The call to `Problem()` still does not actually _solve_ our
optimization problem. That only happens with the call to `solve()`.
```{r}
solution2.1 <- solve(prob2.1)
```
Behind the scenes, this call translates the problem into a format that
a convex solver can understand, feeds the problem to the solver, and
then returns the results in a list. For this problem, the
list will contain among other things the optimal value of
the objective function `x^2 + y^2`, values for `x` and `y` that
achieve that optimal objective value (along with a function
`solution2.1$getValue` to retrieve them conveniently), and some
accompanying metadata such as `solution2.1$status`, which confirms
that the solution was indeed `"optimal"`.
```{r}
solution2.1$status
solution2.1$value
solution2.1$getValue(x)
solution2.1$getValue(y)
```
In general, when you apply the `solve()` method to a Problem, several
things can happen:
1. `solution$status == "optimal"`: The problem was solved. Values for
the optimization variables were found, which satisfy all of the
constraints and minimize/maximize the objective.

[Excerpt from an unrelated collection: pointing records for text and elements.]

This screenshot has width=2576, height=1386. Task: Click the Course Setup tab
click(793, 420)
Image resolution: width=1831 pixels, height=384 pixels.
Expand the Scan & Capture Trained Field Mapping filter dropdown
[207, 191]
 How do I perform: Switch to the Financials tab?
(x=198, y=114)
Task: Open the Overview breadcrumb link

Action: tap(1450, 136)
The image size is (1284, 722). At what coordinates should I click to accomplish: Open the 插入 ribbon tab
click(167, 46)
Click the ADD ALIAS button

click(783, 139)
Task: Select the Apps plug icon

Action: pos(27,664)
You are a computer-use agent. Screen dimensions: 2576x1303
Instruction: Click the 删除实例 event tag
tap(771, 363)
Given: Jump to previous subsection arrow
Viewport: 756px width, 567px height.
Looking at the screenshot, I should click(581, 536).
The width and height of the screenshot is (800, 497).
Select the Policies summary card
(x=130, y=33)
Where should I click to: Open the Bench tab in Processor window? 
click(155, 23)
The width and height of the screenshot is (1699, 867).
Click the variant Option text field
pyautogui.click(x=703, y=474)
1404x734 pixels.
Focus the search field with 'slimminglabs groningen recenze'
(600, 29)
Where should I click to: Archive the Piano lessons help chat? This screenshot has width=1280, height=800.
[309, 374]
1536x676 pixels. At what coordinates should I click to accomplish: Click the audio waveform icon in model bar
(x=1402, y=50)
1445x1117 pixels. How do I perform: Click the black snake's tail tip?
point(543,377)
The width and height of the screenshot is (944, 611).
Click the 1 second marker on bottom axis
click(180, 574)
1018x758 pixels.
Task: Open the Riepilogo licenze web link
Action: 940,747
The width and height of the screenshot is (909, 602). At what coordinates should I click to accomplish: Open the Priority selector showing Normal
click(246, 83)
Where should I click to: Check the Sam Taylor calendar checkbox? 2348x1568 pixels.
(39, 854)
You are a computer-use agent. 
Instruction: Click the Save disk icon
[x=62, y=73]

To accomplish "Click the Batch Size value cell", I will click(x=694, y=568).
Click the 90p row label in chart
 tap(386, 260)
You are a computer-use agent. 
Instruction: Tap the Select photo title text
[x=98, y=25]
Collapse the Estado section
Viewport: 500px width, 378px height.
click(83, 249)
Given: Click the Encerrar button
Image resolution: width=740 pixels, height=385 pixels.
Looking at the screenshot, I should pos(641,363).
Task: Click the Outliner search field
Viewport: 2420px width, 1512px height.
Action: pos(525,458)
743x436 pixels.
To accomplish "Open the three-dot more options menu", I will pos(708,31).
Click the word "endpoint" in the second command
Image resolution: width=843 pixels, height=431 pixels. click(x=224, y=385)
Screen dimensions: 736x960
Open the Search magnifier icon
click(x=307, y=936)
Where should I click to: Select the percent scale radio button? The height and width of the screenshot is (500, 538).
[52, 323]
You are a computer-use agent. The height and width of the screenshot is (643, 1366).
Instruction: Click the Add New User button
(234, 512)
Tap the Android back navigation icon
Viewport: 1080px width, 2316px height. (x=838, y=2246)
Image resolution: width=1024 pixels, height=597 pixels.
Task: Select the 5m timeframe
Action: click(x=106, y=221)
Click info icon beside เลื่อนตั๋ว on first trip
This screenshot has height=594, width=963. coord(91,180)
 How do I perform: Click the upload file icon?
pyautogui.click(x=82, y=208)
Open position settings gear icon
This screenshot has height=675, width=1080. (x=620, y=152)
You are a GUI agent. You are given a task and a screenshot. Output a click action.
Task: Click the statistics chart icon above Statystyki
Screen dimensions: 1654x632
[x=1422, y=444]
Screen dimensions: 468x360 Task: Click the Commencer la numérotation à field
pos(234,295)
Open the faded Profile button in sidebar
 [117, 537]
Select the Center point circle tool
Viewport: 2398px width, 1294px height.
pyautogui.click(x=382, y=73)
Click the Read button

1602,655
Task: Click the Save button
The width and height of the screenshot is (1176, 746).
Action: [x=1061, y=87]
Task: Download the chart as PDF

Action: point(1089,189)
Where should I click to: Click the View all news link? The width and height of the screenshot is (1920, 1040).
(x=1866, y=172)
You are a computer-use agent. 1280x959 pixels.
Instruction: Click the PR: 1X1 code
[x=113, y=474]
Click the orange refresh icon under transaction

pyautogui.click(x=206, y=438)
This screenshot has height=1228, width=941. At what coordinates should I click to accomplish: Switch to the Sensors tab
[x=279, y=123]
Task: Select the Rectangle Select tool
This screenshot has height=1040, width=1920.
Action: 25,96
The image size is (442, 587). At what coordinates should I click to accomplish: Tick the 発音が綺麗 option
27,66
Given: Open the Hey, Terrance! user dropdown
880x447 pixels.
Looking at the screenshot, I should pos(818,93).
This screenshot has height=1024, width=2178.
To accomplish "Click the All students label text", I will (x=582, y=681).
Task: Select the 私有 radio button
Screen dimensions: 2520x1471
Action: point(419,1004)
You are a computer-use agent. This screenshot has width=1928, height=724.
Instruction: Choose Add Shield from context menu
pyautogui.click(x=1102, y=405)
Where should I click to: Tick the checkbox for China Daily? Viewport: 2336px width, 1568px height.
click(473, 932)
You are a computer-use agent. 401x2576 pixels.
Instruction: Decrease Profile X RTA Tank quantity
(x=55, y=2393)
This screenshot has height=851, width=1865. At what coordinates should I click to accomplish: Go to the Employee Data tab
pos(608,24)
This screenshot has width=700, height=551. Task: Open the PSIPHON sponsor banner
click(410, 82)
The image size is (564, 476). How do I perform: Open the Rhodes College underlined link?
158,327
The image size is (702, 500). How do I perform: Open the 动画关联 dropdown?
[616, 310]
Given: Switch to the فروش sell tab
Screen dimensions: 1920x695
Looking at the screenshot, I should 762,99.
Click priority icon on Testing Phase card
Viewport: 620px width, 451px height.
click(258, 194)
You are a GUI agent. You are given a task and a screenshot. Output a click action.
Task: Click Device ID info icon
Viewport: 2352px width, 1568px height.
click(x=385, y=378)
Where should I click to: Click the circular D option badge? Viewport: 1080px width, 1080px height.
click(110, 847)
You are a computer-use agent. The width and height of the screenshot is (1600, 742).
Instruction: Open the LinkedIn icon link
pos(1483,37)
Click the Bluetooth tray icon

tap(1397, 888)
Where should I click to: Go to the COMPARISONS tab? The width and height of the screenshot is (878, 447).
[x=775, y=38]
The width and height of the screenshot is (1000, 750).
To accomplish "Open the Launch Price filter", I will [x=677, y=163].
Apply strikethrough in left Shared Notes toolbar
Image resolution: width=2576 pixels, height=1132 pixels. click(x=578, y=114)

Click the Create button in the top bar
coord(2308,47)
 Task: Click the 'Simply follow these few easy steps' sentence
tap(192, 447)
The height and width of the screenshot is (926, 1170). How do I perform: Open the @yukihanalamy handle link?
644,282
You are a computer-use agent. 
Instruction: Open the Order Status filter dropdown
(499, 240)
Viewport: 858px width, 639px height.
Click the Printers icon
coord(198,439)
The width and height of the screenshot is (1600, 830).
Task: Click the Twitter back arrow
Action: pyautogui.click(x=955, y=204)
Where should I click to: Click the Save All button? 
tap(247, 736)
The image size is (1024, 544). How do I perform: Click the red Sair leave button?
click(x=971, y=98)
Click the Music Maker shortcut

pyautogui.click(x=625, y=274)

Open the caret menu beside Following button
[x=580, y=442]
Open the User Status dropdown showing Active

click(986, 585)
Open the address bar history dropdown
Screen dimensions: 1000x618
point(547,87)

2. `solution$status == "infeasible"`: The problem was _not_ solved
because no combination of input variables exists that can satisfy
all of the constraints. For a trivial example of when this might
happen, consider a problem with optimization variable `x`, and
constraints `x >= 1` and `x <= 0`. Obviously, no value of `x`
exists that can satisfy both constraints. In this case,
`solution$value` is `+Inf` for a minimization problem and `-Inf`
for a maximization problem, indicating infinite dissatisfaction
with the result. The values for the input variables are `NA`.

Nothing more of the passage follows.